> _EXERCISE REQUIREMENTS_: Copy out, word for word, the lines from the start of the data below through the line containing "Expand the Guide navigation dropdown", and no others.

> _DATASET EXTRACT_:
════
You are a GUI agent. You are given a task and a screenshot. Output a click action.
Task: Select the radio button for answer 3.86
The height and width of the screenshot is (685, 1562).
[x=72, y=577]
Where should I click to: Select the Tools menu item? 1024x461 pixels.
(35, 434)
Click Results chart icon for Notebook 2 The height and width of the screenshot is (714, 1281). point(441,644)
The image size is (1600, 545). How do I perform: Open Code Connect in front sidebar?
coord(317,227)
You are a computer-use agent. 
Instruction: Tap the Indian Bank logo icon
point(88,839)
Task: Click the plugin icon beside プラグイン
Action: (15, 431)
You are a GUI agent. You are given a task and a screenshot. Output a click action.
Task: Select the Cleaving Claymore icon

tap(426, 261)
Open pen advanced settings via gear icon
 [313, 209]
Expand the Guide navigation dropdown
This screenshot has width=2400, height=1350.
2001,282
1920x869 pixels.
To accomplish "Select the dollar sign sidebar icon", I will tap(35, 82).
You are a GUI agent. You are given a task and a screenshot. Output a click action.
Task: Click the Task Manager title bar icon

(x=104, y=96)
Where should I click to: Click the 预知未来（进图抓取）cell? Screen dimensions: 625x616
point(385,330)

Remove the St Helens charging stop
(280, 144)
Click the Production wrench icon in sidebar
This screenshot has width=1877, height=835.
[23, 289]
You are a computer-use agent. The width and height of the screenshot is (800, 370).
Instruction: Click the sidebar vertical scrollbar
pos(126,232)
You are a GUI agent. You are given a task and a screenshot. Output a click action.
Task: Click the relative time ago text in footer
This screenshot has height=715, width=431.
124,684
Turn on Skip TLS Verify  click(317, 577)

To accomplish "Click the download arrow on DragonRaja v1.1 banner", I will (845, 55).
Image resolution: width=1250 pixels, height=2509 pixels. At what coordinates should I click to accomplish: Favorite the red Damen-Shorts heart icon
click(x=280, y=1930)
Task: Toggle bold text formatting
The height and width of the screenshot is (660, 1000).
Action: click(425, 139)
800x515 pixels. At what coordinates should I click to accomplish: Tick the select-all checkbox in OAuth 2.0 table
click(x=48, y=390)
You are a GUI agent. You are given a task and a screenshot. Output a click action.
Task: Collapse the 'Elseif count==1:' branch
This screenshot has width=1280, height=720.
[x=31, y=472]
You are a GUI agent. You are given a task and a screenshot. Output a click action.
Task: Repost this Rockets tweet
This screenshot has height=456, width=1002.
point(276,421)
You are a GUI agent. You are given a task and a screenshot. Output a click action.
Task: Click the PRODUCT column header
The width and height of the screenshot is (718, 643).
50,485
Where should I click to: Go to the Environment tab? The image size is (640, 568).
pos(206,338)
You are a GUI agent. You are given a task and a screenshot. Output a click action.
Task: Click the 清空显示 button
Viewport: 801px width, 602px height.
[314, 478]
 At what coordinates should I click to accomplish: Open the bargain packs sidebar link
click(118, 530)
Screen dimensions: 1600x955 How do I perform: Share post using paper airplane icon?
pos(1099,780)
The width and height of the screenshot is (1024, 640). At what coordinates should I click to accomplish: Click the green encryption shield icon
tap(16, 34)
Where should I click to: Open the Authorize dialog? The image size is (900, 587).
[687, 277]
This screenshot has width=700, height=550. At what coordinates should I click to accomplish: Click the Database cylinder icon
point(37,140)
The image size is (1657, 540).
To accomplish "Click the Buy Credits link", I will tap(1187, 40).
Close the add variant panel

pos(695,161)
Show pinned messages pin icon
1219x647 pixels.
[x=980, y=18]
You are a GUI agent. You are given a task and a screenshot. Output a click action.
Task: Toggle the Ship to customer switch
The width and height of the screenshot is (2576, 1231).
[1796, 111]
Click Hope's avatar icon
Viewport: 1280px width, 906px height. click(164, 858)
════
> _WRITTEN RESPONSE_:
You are a GUI agent. You are given a task and a screenshot. Output a click action.
Task: Select the radio button for answer 3.86
The height and width of the screenshot is (685, 1562).
[x=72, y=577]
Where should I click to: Select the Tools menu item? 1024x461 pixels.
(35, 434)
Click Results chart icon for Notebook 2 The height and width of the screenshot is (714, 1281). point(441,644)
The image size is (1600, 545). How do I perform: Open Code Connect in front sidebar?
coord(317,227)
You are a computer-use agent. 
Instruction: Tap the Indian Bank logo icon
point(88,839)
Task: Click the plugin icon beside プラグイン
Action: (15, 431)
You are a GUI agent. You are given a task and a screenshot. Output a click action.
Task: Select the Cleaving Claymore icon

tap(426, 261)
Open pen advanced settings via gear icon
 [313, 209]
Expand the Guide navigation dropdown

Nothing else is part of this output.